Not just any fat can be used to make fried chicken. For instance, extra virgin olive oil, flaxseed oil, and butter all have smoke points that are at 325 degrees Fahrenheit or lower, per Lacademie. On the other hand, fats like vegetable shortening, lard, peanut oil, and canola oil have much higher smoking points and are considered to be some of the best options for frying via WebstaurantStore. (Lard and vegetable shortening, in particular, are Southern favorites).

But the world is huge, and so is the list of other frying oil options. And we've got an unexpected one that will add way more flavor to your next batch of fried chicken.

Duck fat gives your fried chicken a decadent flavor

Chefs and home cooks alike use duck meat in dishes like duck confit and braised duck. But the real treasure lies in duck fat, which enhances flavor profiles and the crispy textures of foods like fried chicken, per Duck Char. Its flavor is said to be rich (which translates to the food that cooks in it), and its 375 degrees Fahrenheit smoke point makes it ideal for deep-frying.

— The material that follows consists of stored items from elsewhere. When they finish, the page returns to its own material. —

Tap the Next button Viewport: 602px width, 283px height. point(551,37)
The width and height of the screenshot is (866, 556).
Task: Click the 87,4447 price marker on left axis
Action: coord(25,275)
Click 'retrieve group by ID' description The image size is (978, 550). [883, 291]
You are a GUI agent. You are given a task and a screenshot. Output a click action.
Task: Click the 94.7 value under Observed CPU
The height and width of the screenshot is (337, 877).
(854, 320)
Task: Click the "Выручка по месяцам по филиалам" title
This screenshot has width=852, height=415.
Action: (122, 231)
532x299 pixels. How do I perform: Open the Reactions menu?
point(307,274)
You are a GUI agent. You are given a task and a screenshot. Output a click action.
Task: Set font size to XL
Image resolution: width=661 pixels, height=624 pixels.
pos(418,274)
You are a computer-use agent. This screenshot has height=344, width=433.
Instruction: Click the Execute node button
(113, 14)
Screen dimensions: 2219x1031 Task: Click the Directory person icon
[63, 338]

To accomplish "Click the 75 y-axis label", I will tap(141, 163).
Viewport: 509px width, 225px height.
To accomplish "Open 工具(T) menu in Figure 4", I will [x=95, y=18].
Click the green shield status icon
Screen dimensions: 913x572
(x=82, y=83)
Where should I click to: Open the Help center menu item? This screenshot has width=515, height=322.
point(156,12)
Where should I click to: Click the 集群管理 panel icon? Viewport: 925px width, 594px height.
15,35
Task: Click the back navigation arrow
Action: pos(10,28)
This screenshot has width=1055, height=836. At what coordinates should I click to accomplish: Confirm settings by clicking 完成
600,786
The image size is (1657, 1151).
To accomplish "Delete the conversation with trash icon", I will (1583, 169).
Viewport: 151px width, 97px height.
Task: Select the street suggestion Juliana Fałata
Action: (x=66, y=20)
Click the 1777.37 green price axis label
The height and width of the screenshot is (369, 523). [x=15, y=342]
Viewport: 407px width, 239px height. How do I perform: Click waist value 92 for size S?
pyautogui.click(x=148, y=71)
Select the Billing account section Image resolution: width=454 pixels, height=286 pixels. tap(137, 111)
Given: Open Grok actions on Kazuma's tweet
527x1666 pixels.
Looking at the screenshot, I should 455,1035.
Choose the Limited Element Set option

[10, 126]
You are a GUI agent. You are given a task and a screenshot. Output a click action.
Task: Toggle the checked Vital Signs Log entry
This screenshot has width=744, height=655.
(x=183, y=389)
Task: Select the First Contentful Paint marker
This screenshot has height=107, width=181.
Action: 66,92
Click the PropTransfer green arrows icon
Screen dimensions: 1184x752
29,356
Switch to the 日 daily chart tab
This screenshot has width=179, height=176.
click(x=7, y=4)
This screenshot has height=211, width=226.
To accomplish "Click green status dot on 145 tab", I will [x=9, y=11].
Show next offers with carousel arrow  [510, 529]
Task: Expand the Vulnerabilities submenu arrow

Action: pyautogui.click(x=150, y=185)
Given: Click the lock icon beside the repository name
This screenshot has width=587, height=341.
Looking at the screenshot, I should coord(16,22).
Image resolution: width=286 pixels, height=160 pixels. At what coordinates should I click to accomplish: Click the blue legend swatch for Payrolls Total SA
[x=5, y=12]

Duck fat also helps to level up your fried chicken by adding a subtle element of decadence to it, per Food & Wine. As D'Artagnan explains, the pros are drawn to duck fat for its silkiness, as well as how it puts some extra oomph into just about any fried recipe. And this also goes for side dishes like french fries or vegetables and condiments like mayonnaise and salad dressings. (Aka, it's pretty versatile).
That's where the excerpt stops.